King in Chicago: Conclusion

By The Beachwood History Club

Excerpts from:
American Pharaoh
Mayor Richard J. Daley
His Battle for Chicago and the Nation

By Adam Cohen and Elizabeth Taylor
*
Previously:
Part 1/Daley mobilizes black machine politicians to undermine King’s efforts here.
Part2/Daley denies there are slums in Chicago, then pledges to eliminate them within a year.
Part 3/Daley negotiates an agreement long enough to get King out of town, then reneges. His private feelings about King are revealed.
*
With the election safely over, the truth about the housing summit came out.

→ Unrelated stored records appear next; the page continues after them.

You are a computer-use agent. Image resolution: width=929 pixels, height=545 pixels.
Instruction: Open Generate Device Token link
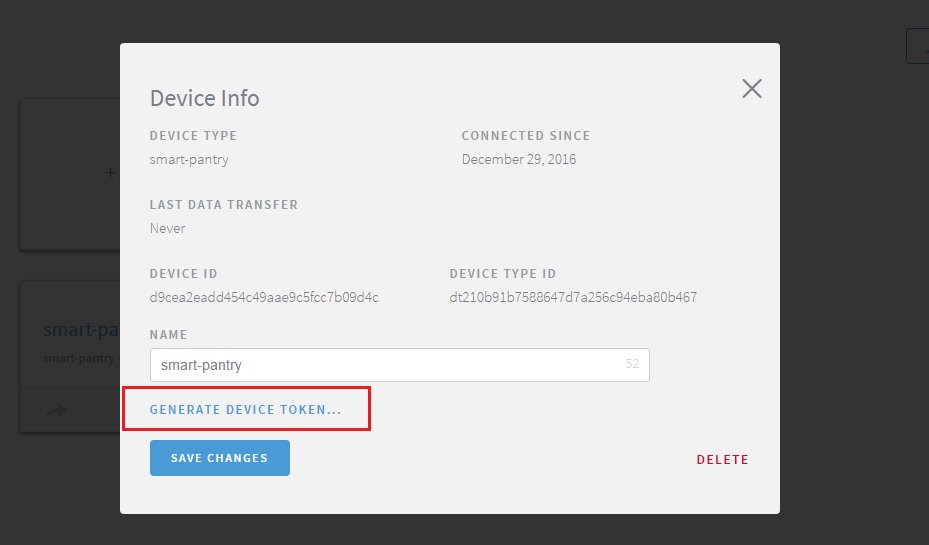pyautogui.click(x=245, y=410)
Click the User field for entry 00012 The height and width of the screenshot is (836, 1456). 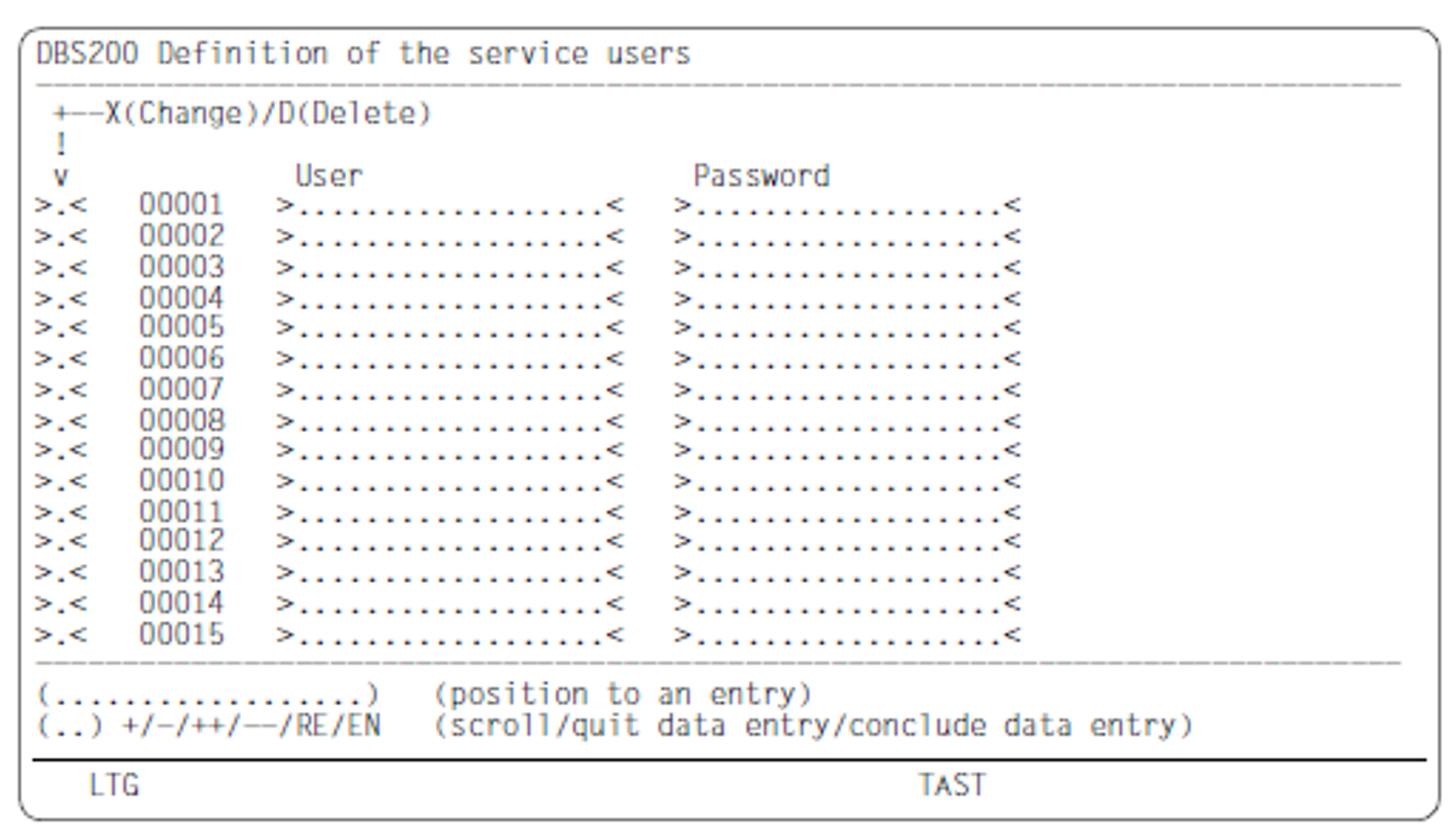click(x=450, y=542)
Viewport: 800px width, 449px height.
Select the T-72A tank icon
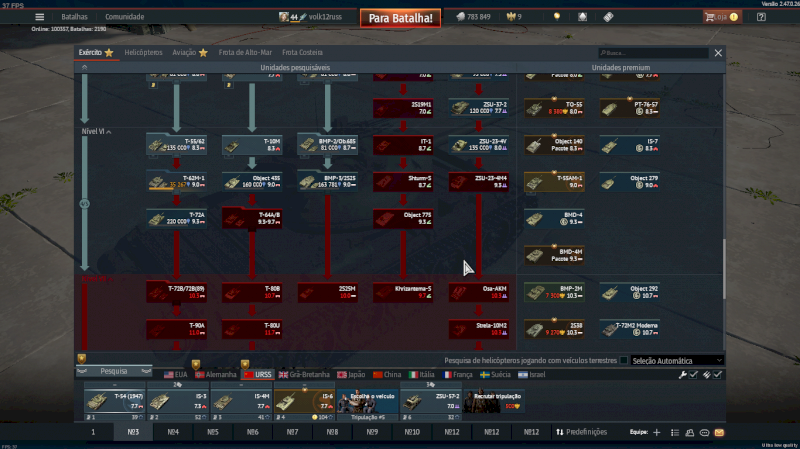pos(176,217)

Keane, the number -two man in city government and Daley’s co-negotiator at the summit, declared on the floor of the City Council that there was no open-housing agreement. “There were only certain suggestions put down and goals to be sought,” he said.
. . .
[Daley] agreed with Keane that the housing summit had produced no enforceable agreement, although he did concede that there was a “gentleman’s agreement unded a moral banner” to address the concerns that were raised there. By backing up Keane, he was sending a clear signal to the white wards that they did not need to worry that the summit agreement would cause their neighborhoods to be integrated. At the same time, his talk of a “gentleman’s agreement” and a “moral banner” offered blacks just enough that they could probably be convinced to continue to vote for the machine.”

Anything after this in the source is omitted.